Why do sanitary towel adverts always feature a liquid which is blue?
Are aliens their primary customers?
GF: “I’m telling you now! Size does not matter, it doesn’t make you any less important.”
BF: “Yeah? Well explain that to Pluto.”
£900 pound for an iPhone 6?
Airplane mode better take me on holiday
My girlfriend just called me old fashioned.
I almost dropped my Walkman.
I was told that exercise helps with your decision making.
It’s true.
After going to the gym earlier I’ve decided I’m never going again.
Leonardo Dicaprio has addressed the UN about climate change.
Well if anyone should know about the dangers of melting icebergs, it’s him!

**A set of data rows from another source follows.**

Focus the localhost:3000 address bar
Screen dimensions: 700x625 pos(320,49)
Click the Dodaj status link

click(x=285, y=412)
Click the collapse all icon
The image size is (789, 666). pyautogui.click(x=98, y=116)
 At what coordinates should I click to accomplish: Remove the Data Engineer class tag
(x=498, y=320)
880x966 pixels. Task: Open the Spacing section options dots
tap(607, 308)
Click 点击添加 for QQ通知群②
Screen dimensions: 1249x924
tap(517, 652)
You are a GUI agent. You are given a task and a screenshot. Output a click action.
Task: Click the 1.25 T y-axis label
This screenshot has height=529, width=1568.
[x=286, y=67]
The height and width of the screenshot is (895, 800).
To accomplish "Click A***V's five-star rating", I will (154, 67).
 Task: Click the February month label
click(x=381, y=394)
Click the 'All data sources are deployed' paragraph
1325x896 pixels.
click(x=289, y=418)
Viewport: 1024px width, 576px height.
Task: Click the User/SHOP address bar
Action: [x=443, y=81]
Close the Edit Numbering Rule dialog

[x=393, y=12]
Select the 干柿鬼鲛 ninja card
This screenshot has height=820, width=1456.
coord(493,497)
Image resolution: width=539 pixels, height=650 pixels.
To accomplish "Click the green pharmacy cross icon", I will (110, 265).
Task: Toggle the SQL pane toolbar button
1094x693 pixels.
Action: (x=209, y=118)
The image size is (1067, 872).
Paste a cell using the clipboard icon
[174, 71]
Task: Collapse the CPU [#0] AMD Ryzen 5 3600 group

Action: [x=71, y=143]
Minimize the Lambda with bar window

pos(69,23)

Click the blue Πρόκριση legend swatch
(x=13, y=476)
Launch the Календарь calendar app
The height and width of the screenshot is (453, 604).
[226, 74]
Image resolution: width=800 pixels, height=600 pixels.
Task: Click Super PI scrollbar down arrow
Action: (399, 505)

How does Moses make his tea? Hebrews it. I’m serious. That Israeli how he does it.
Not many people knew that Albert Einstein had a brother that was an evil scientist that experimented with cadavers.
His name was Frank
So the US is to send 3000 troops to help combat ebola.
Does anyone else get the feeling they don’t know what ebola is?
I bought a book on eBay called, ‘How to scam on eBay’.
That was two months ago, and it’s not arrived yet.
Following the leaking of nude photo’s of Kim Kardashian, her personal assistant has been sacked for the delay.
5 years ago today I asked a beautiful girl out on a date. Today at 3pm I asked that girl to marry me. She said no both times.
I took a girl back to my flat.
“You haven’t removed many bras have you?” she sighed.
“What gave it away?”
“The scissors, mainly.”
If I were a Scooby Doo villain, I’d take the whole thing to court. How hard can it be to overturn the testimony of 4 kids who talk to a dog?
How do American chickens cross the road? In a bucket.